Enfin, comme indiqué plus haut à propos du traitement d'erreur, comme CBOR ne spécifie pas de règles standard pour la gestion des données erronées, un attaquant peut exploiter cette propriété pour faire passer des données « dangereuses » en les encodant de telle façon que l'IDS n'y voit que du feu. Prenons par exemple cette map :
{"CodeToExecute": "OK", "CodeToExecute": "DANGER"}
Imaginons qu'une application lise ensuite la donnée indexée par
CodeToExecute
. Si, en cas de clés dupliquées,
elle lit la dernière valeur, elle exécutera le code dangereux. Si un
IDS lit la première valeur, il ne se sera pas inquiété. Voilà une
bonne raison de rejeter du CBOR invalide (les clés dupliquées sont
interdites) : il peut être interprété de plusieurs façons. Notez
quand même que ce problème des clés dupliquées, déjà présent en
JSON, a suscité des discussions passionnées à l'IETF, entre ceux
qui réclamaient une interdiction stricte et absolue et ceux qui
voulaient laisser davantage de latitude aux décodeurs. (La section
5.6 est une bonne lecture ici.)
Pour les amateurs d'alternatives, l'annexe E du RFC compare CBOR à des formats analogues. Attention, la comparaison se fait à la lumière du cahier des charges de CBOR, qui n'était pas forcément le cahier des charges de ces formats. Ainsi, ASN.1 (ou plutôt ses sérialisations comme BER ou DER, PER étant nettement moins courant puisqu'il nécessite de connaître le schéma des données) est utilisé par plusieurs protocoles IETF (comme LDAP) mais le décoder est une entreprise compliquée.
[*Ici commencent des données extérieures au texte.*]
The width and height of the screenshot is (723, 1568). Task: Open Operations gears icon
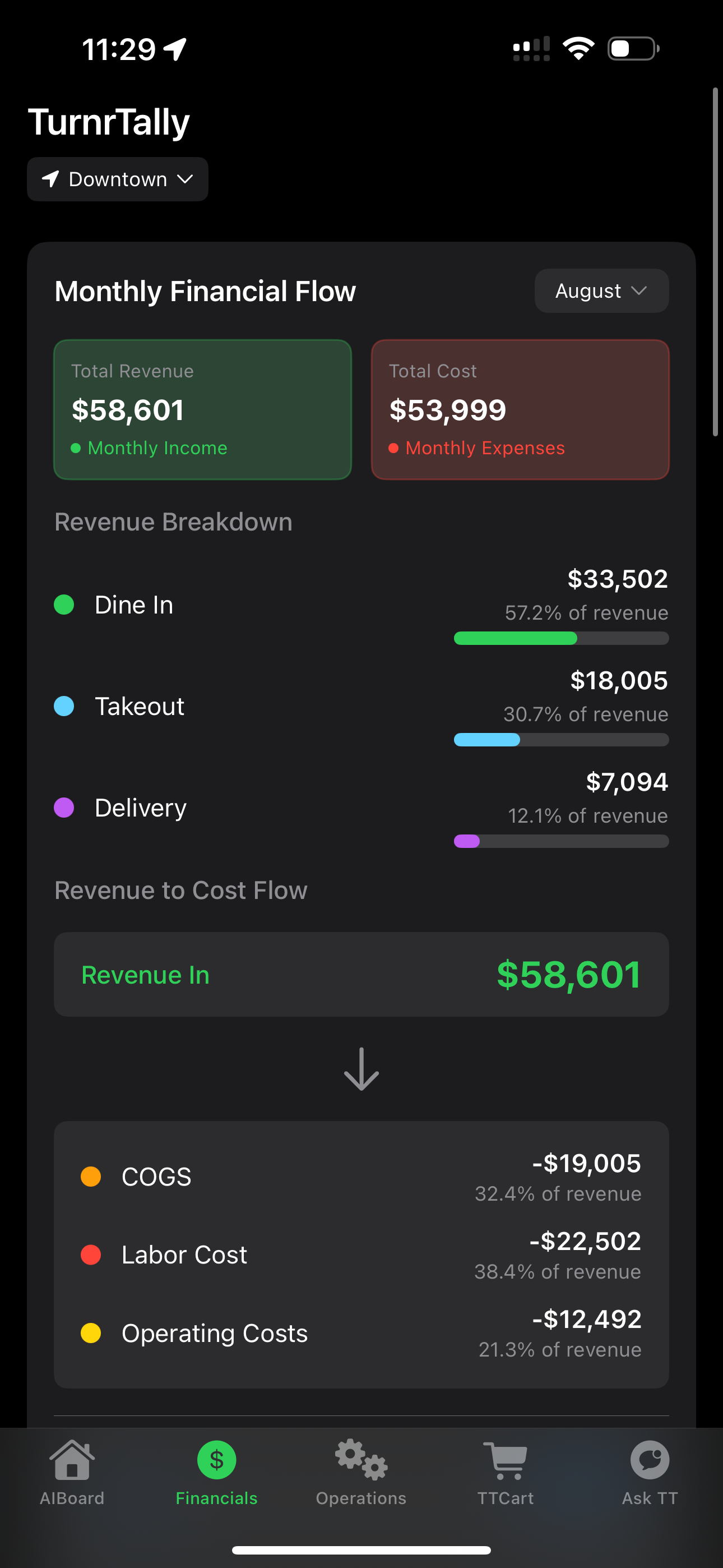pos(361,1461)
MessagePack est beaucoup plus proche de CBOR, dans ses objectifs et ses résultats, et a même été le point de départ du projet CBOR. Mais il souffre de l'absence d'extensibilité propre. Plusieurs propositions d'extensions sont restées bloquées à cause de cela.
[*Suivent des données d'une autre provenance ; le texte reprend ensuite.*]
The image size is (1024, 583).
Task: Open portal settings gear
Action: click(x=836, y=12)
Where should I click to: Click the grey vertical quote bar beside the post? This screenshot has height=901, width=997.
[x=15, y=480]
BSON (connu surtout via son utilisation dans MongoDB) a le même problème. En outre, il est conçu pour le stockage d'objets JSON dans une base de données, pas pour la transmission sur le réseau (ce qui explique certains de ses choix). Enfin, MSDTP, spécifié dans le RFC 713, n'a jamais été réellement utilisé.
Rappelez-vous que CBOR prioritise la simplicité de l'encodeur et du décodeur plutôt que la taille des données encodées. Néanmoins, un tableau en annexe E.5 compare les tailles d'un même objet encodé avec tous ces protocoles : BSON est de loin le plus bavard (BER est le second), MessagePack et CBOR les plus compacts.
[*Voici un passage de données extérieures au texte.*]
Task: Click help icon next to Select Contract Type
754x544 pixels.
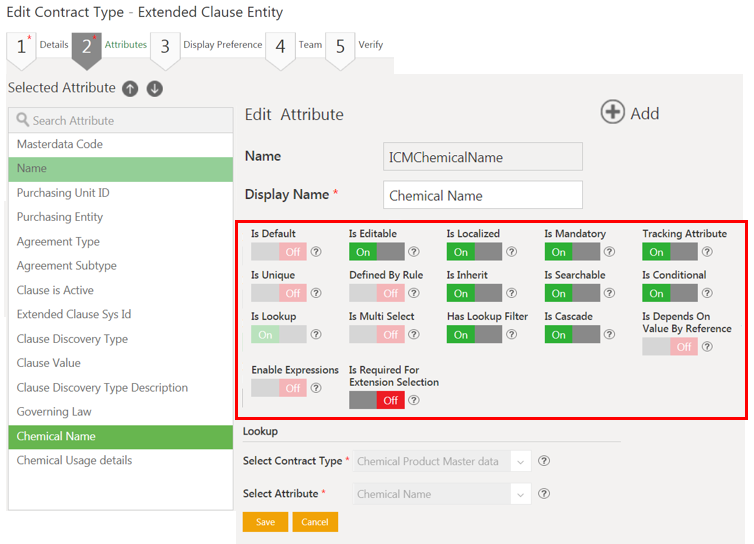Action: pyautogui.click(x=544, y=461)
Une liste des implémentations est publiée en https://cbor.io/
. Au moins quatre existent, en Python,
Ruby, JavaScript et
Java. J'avais moi-même
écrit un décodeur CBOR très limité (pour un besoin ponctuel) en Go. Il est disponible ici et son seul rôle est
d'afficher le CBOR sous forme arborescente, pour aider à déboguer un
producteur de CBOR. Cela donne quelque chose du genre :
% ./read-cbor test.cbor Array of 3 items String of length 5: C-DNS Map of 4 items Unsigned integer 0 => Unsigned integer 0 Unsigned integer 1 => Unsigned integer 5 Unsigned integer 4 => String of length 70: Experimental dnstap client, IETF 99 hackathon, data from unbound 1.6.4 Unsigned integer 5 => String of length 5: godin Array of indefinite number of items Map of 3 items Unsigned integer 0 => Map of 1 items Unsigned integer 1 => Array of 2 items Unsigned integer 1500204267 Unsigned integer 0 Unsigned integer 2 => Map of indefinite number of items Unsigned integer 0 => Array of 2 items Byte string of length 16 Byte string of length 16 ...
L'annexe G de notre RFC résume les changements depuis le RFC 7049. Le format reste le même, les fichiers CBOR d'avant sont toujours du CBOR. Il y a eu dans ce nouveau RFC des corrections d'erreurs (comme un premier exemple erroné, un autre, et encore un), un durcissement des conditions d'enregistrement des nouvelles étiquettes pour les valeurs les plus basses, une description plus détaillée du modèle de données (la section 2 est une nouveauté de notre RFC), un approfondissement des questions de représentation des nombres, etc. Notre RFC 8949 est également plus rigoureux sur les questions de sérialisation préférée et déterministe. L'étiquette 35, qui annonçait qu'on allait rencontrer une expression rationnelle a été retirée (le RFC note qu'il existe plusieurs normes pour ces expressions et que l'étiquette n'est pas définie de manière assez rigoureuse pour trancher).